J.C.H.: No importa que el Congreso esté deslegitimado o no. Si lo estuviera, la Corte tiene que actuar en su defensa y los ciudadanos, recuperarlo, pero nunca abandonarlo. La invitación que hago a partir del fallo es a que se reflexione sobre el equilibrio de poderes, sobre el papel fundamental del Congreso como templo de la democracia, como lugar donde se dan los debates, donde están todas las religiones, todas las maneras de pensar, todos los partidos políticos.
RCN RADIO
CONGRESO RECUPERA SUS FACULTADES LEGISLATIVAS
El Congreso de la República recuperó sus facultades legislativas y asume ahora la responsabilidad de convertirse en el arquitecto de la reconstrucción del país, según el senador del Movimiento Mira, Carlos Alberto Baena.
Después de que la Corte Constitucional tumbará la segunda declaratoria de Emergencia Económica, Social y Ecológica, que contempla temas urgentes como: agua potable, refugio, alimentación y medicinas, el Congreso deberá asumir el compromiso de aprobar la adición presupuestal necesaria, para que las entidades competentes cuenten con los recursos necesarios para dar atención inmediata de la población damnificada.
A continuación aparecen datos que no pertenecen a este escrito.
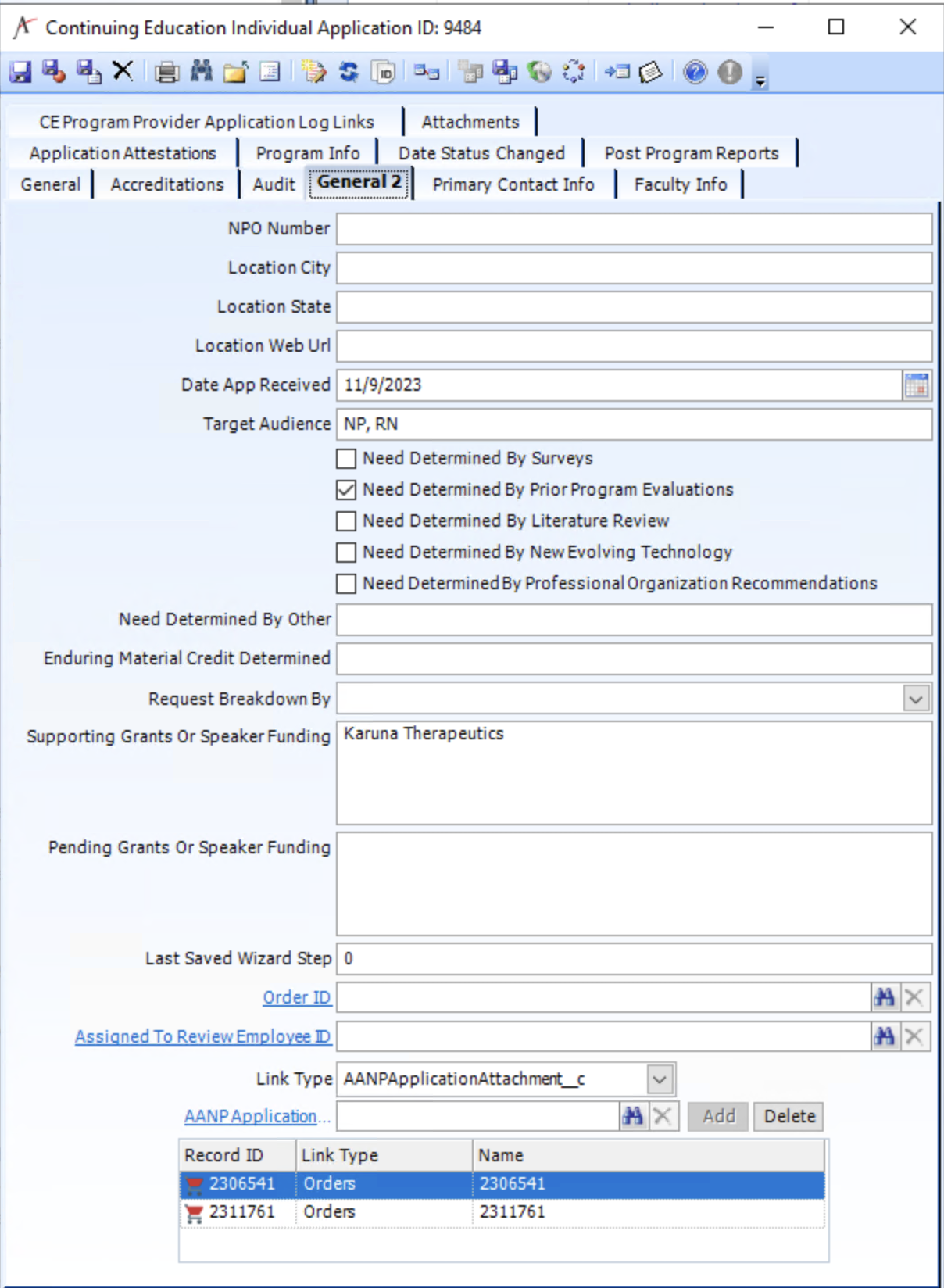Screen dimensions: 944x1288
Task: Expand the toolbar overflow options arrow
Action: (x=760, y=78)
Según la bancada del Mira, el Gobierno deberá expedir los decretos ordinarios de su competencia que permitan aumentar la base de estas ayudas.
CARACOL RADIO
NUEVAMENTE SE REUNIRÁ LA CORTE CONSTITUCIONAL PARA ANALIZAR LOS DECRETOS DE EMERGENCIA SOCIAL
Hoy la Corte Constitucional se reúne de forma extraordinaria con el fin de terminar el análisis de los decretos reglamentarios de la primera emergencia social que fueron avalados por el alto tribunal.
La Corte busca darle prioridad a los decretos declarados exequibles por la corte y luego definir si modula o posterga los efectos de la segunda emergencia social declarada inconstitucional.
Dentro de los decretos que estudia hoy la Corte está la autorización a la Nación para enajenar su participación accionaria de Ecopetrol hasta en un 10%, como también el impuesto al patrimonio, el fondo de vivienda y la modificación del presupuesto.
El alto tribunal ha dispuesto que agotado el estudio de estos decretos estudiará uno a uno las 12 normas que fueron expedidas en la segunda emergencia económica que en la actualidad no tiene efectos pero que exige un pronunciamiento por parte de la Corte.